Exercise:
Every line below that contains the word "will" must be copied.

Available data:
:::::
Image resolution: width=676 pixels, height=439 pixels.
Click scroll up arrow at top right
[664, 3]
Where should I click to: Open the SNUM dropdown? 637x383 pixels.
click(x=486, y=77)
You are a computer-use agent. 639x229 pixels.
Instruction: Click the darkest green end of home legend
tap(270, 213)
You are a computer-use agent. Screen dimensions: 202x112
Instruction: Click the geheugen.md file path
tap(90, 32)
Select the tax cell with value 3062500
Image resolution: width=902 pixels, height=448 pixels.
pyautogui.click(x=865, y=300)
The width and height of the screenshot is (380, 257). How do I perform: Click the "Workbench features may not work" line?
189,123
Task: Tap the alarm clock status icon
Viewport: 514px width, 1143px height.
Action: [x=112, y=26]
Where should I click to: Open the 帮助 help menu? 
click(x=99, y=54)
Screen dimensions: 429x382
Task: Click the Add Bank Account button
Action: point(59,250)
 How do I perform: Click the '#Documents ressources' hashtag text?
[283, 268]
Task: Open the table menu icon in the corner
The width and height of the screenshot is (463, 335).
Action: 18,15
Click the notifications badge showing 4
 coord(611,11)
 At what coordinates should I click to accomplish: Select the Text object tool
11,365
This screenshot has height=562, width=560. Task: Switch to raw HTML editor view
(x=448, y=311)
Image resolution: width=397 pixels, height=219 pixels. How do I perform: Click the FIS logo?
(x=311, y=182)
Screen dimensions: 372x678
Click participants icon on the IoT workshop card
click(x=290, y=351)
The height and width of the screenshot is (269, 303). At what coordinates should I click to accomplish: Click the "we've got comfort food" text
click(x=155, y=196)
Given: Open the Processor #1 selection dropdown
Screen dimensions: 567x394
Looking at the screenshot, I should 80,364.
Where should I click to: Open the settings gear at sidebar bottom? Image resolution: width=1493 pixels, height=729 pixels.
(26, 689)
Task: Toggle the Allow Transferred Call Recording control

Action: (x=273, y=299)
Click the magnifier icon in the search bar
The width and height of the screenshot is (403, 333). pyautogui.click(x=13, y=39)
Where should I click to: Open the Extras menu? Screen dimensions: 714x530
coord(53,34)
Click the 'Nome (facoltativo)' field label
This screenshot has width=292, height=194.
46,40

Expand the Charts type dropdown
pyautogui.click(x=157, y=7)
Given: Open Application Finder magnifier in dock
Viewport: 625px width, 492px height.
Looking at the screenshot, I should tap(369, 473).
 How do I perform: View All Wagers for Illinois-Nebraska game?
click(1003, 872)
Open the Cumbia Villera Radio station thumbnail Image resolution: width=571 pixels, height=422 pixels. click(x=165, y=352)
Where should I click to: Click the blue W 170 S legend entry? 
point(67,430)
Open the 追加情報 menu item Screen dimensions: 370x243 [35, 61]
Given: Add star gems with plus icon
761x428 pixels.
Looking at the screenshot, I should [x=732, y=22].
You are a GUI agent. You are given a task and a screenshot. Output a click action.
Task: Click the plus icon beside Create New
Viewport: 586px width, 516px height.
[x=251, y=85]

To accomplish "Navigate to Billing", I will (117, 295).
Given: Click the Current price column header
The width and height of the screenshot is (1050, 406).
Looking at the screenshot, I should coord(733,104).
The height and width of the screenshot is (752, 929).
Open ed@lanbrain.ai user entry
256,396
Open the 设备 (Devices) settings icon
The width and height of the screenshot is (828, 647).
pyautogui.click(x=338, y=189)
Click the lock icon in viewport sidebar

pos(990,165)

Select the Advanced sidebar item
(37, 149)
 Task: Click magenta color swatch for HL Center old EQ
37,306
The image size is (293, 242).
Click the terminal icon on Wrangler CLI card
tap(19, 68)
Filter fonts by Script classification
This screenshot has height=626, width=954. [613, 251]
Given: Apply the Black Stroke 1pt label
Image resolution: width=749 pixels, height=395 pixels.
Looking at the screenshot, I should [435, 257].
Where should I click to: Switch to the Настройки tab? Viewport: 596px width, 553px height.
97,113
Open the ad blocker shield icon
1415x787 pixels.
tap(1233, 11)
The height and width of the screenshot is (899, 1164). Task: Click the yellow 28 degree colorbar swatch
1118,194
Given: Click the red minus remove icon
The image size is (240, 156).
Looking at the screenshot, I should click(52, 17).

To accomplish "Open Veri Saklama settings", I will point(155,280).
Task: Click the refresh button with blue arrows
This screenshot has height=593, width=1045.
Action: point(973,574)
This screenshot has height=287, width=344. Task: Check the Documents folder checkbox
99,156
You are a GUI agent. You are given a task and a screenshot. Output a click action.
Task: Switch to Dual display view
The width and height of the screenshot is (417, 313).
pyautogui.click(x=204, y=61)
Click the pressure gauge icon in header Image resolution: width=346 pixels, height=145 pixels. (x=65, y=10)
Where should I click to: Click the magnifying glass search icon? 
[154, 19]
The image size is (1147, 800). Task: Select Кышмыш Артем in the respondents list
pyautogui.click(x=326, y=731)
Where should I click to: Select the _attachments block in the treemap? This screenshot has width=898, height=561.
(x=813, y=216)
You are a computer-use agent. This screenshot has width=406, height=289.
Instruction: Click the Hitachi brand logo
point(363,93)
:::::
Output below:
To accomplish "Navigate to Billing", I will (117, 295).
To accomplish "Open Veri Saklama settings", I will point(155,280).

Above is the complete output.